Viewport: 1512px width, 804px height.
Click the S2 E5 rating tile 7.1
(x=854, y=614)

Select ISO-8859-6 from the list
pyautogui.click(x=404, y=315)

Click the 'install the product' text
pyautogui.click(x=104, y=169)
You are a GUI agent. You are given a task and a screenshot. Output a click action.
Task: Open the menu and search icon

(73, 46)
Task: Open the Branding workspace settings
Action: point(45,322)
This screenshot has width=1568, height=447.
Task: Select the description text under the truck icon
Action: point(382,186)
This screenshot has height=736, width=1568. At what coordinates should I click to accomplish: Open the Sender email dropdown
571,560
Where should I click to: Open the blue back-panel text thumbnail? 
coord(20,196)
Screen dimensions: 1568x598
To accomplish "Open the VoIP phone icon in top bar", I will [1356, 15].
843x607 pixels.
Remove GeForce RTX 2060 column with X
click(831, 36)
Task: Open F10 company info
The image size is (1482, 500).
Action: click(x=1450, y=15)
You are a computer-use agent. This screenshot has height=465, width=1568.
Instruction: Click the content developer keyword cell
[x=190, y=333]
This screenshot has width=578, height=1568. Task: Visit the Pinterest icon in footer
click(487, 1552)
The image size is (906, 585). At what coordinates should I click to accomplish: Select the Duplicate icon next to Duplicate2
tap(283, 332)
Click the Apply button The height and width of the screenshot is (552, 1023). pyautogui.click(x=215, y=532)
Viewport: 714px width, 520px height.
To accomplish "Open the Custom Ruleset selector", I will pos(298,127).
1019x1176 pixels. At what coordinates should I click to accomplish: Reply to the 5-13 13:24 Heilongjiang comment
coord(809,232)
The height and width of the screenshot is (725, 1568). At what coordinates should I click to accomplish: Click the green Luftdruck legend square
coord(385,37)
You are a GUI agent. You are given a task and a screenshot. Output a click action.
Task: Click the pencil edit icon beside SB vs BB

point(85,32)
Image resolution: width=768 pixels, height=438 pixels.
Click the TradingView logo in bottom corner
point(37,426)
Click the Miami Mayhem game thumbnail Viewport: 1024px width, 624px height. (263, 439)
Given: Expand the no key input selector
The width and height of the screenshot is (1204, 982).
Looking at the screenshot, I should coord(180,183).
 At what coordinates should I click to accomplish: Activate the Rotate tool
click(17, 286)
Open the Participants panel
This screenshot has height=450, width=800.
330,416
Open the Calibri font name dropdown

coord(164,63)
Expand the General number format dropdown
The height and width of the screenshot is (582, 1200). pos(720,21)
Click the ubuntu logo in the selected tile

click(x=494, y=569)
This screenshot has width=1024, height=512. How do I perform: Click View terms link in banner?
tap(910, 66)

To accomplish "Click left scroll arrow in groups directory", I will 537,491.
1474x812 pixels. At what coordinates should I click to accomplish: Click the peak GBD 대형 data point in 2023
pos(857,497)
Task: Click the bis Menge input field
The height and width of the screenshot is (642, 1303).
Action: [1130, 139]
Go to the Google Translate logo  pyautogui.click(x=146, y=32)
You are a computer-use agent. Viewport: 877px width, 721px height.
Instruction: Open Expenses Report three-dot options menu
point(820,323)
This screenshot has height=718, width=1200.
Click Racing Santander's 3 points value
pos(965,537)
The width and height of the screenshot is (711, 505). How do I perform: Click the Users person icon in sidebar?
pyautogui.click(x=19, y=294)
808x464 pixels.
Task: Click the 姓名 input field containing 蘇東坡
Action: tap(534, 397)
━━━━━━━━━━
Task directions: Copy every line above that includes the string "selector".

Task result:
To accomplish "Open the Custom Ruleset selector", I will pos(298,127).
Given: Expand the no key input selector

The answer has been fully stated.